§ PROMPT A
In the news article on the Anna Nicole Smith case, reproduce the passage from "Howard K. Stern" to "Drug Enforcement Administration.", substituting "investigation" for "probe".
§ PROMPT B
Summarize the news article on the Anna Nicole Smith case in two sentences.
§ PROMPT C
Write the next part of the news article on the charges in the Anna Nicole Smith case, continuing from its final sentence.

§ EXTRACT PROVIDED
========
DA: Anna Nicole Smith's boyfriend was 'enabler'
LOS ANGELES (AP) -- Anna Nicole Smith's lawyer-turned-boyfriend was the principal enabler in a conspiracy with two doctors to provide the "known addict" thousands of prescription pills in the months before she died of an overdose, California Attorney General Jerry Brown said Friday.
Howard K. Stern and Drs. Khristine Eroshevich and Sandeep Kapoor were charged by Los Angeles County prosecutors after a two-year probe by the attorney general, state medical and insurance officials and the Drug Enforcement Administration.
"What we have in this case is a conspiracy among three individuals," Brown told a news conference. "Howard K Stern is the principal enabler, and Dr. Erosevich and Dr. Kapoor are prescribing drugs excessively to a known addict and using false and fictitious names, all in violation of the law and all in furtherance of a conspiracy."
In addition to conspiracy, the charges filed Thursday include unlawfully prescribing a controlled substance and prescribing, administering or dispensing a controlled substance to an addict. Stern faces six felony counts and the doctors face seven each. Each count carries a potential sentence of three years, Brown said.
========
[Saved entries]
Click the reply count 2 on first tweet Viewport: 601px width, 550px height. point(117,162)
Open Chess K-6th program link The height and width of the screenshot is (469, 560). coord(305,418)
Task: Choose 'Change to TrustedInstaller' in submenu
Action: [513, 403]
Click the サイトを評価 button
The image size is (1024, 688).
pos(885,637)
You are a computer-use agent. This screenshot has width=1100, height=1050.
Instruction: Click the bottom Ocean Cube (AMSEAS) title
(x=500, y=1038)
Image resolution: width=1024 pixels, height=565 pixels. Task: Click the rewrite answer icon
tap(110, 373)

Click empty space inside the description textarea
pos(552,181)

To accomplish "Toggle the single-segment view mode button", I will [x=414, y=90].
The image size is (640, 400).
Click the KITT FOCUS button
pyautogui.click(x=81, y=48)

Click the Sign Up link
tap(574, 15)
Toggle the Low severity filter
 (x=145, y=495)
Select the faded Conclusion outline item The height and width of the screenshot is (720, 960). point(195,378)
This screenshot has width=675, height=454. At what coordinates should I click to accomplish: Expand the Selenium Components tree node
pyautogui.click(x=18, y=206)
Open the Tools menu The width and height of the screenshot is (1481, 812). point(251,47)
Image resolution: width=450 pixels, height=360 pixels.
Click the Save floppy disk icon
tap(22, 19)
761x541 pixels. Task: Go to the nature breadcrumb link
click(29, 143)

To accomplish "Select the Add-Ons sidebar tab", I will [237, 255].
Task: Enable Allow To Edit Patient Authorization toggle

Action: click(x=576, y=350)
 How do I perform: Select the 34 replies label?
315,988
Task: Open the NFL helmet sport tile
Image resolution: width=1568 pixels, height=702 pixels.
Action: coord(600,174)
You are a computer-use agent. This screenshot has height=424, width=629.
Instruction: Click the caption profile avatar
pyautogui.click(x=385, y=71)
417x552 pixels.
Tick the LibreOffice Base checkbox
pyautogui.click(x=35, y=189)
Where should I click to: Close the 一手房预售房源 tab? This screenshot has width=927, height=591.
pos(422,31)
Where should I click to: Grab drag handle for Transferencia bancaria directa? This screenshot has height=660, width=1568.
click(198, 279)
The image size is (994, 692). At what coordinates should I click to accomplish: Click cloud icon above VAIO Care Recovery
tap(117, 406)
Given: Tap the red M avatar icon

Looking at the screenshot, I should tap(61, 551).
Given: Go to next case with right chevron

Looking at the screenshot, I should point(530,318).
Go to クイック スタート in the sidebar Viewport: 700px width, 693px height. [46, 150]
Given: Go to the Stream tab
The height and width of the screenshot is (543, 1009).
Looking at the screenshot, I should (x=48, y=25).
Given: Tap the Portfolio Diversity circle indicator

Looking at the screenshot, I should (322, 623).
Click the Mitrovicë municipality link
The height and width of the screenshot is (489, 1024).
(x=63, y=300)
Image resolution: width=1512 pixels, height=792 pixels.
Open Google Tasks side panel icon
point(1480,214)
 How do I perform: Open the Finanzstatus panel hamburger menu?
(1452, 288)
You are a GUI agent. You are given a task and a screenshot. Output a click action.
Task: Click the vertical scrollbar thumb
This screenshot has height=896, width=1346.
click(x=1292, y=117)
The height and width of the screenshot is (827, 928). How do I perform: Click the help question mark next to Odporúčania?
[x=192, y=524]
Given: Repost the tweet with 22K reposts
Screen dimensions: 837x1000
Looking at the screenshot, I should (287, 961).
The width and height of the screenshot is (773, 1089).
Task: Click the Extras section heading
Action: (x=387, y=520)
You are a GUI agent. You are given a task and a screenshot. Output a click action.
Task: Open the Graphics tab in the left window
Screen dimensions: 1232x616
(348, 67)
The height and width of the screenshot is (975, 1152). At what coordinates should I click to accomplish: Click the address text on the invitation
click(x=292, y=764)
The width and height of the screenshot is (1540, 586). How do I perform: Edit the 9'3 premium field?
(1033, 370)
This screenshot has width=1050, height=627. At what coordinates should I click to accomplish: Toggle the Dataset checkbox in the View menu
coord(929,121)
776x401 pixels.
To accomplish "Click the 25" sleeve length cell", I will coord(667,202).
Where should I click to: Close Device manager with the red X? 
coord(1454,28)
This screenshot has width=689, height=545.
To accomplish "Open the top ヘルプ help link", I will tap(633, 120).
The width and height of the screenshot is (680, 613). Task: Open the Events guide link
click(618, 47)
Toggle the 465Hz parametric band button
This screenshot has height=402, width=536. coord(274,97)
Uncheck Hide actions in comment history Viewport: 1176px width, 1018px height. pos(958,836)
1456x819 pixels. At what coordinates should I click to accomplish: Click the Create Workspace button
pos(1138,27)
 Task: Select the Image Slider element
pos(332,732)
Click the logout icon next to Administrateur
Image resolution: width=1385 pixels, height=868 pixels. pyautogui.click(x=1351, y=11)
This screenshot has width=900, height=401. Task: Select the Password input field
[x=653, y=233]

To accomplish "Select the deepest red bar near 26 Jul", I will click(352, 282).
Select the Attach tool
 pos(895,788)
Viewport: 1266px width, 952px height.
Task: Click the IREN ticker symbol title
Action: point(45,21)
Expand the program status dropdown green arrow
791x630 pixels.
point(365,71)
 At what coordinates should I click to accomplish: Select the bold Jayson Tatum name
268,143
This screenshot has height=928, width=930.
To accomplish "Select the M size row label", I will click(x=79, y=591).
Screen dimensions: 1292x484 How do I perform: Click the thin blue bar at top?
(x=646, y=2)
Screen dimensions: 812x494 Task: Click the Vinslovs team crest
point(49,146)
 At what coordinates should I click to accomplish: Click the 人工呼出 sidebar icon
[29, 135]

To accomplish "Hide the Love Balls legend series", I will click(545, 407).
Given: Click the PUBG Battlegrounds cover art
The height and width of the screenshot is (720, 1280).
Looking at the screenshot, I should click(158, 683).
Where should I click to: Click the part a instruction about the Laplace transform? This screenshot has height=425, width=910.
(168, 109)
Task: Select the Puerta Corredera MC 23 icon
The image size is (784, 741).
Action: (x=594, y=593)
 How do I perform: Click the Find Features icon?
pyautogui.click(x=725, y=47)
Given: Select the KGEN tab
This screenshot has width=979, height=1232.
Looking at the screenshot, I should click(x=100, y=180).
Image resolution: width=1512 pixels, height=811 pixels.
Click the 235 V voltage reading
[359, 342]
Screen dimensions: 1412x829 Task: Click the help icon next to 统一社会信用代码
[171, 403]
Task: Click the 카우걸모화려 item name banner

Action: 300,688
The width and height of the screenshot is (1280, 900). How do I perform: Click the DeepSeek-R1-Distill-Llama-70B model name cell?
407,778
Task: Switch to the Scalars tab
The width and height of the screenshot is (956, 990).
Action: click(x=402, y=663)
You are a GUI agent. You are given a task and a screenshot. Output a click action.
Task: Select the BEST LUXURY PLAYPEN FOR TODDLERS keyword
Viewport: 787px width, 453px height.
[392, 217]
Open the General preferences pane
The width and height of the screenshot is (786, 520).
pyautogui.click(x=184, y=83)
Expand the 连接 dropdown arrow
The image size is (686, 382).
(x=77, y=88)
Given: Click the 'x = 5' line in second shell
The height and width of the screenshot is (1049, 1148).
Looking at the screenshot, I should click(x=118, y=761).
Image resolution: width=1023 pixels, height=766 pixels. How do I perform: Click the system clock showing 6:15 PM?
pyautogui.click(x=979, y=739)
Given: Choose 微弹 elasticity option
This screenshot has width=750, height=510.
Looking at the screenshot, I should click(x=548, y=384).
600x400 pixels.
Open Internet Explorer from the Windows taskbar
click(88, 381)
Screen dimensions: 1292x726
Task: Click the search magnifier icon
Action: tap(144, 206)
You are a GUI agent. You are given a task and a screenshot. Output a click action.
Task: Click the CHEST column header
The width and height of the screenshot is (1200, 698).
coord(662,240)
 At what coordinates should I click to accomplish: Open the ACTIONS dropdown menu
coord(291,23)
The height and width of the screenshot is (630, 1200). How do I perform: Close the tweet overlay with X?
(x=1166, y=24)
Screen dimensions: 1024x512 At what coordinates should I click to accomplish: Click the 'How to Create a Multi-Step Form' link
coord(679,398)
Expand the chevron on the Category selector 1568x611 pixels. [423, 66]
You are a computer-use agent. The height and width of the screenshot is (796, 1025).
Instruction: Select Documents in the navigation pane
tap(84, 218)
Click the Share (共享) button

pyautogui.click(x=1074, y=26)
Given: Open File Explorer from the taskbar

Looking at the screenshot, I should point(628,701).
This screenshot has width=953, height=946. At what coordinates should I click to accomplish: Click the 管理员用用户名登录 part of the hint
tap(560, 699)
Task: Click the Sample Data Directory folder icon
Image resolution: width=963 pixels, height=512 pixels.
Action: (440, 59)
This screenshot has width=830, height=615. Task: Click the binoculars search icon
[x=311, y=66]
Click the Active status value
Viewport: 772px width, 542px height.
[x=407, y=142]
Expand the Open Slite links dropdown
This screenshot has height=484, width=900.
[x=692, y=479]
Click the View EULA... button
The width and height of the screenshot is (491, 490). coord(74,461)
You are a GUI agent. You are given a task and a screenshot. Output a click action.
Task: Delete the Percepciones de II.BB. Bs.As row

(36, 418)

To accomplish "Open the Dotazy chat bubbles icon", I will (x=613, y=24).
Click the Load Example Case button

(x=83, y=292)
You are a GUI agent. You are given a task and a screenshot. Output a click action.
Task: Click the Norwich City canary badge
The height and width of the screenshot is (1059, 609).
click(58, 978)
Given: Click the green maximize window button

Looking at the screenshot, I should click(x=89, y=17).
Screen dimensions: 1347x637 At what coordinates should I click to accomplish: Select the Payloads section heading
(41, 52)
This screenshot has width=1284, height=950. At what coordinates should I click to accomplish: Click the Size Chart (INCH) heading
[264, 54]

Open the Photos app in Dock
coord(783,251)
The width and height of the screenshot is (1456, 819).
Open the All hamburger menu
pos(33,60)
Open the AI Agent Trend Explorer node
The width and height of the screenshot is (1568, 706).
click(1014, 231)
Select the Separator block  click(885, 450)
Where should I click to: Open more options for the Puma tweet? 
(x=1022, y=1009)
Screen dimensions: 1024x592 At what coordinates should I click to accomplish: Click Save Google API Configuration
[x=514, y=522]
========
§ ANSWER SECTION A
Howard K. Stern and Drs. Khristine Eroshevich and Sandeep Kapoor were charged by Los Angeles County prosecutors after a two-year investigation by the attorney general, state medical and insurance officials and the Drug Enforcement Administration.

§ ANSWER SECTION B
California Attorney General Jerry Brown said Howard K. Stern, Anna Nicole Smith's lawyer-turned-boyfriend, was the principal enabler in a conspiracy with Drs. Khristine Eroshevich and Sandeep Kapoor to provide her thousands of prescription pills in the months before she died of an overdose. Los Angeles County prosecutors charged the three after a two-year probe, with Stern facing six felony counts and each doctor seven, and each count carrying a potential three-year sentence.

§ ANSWER SECTION C
Smith's life had become a tabloid fixture by the time she died Feb. 8, 2007, in Florida. Embroiled in a battle to inherit millions of dollars from her late billionaire husband's estate, her own son had died shortly after she gave birth to a girl.
Asked what may have been the motive for the alleged conspiracy, Brown suggested the potent allure of wealth and glamour.
"There's a certain psychic gain here, part of the glitz and the celebrity and the power. There's a lot of money floating around," he said. "Is it self-indulgence? Is it some power trip? Is it just getting some contact high off of celebrity? That remains to be seen."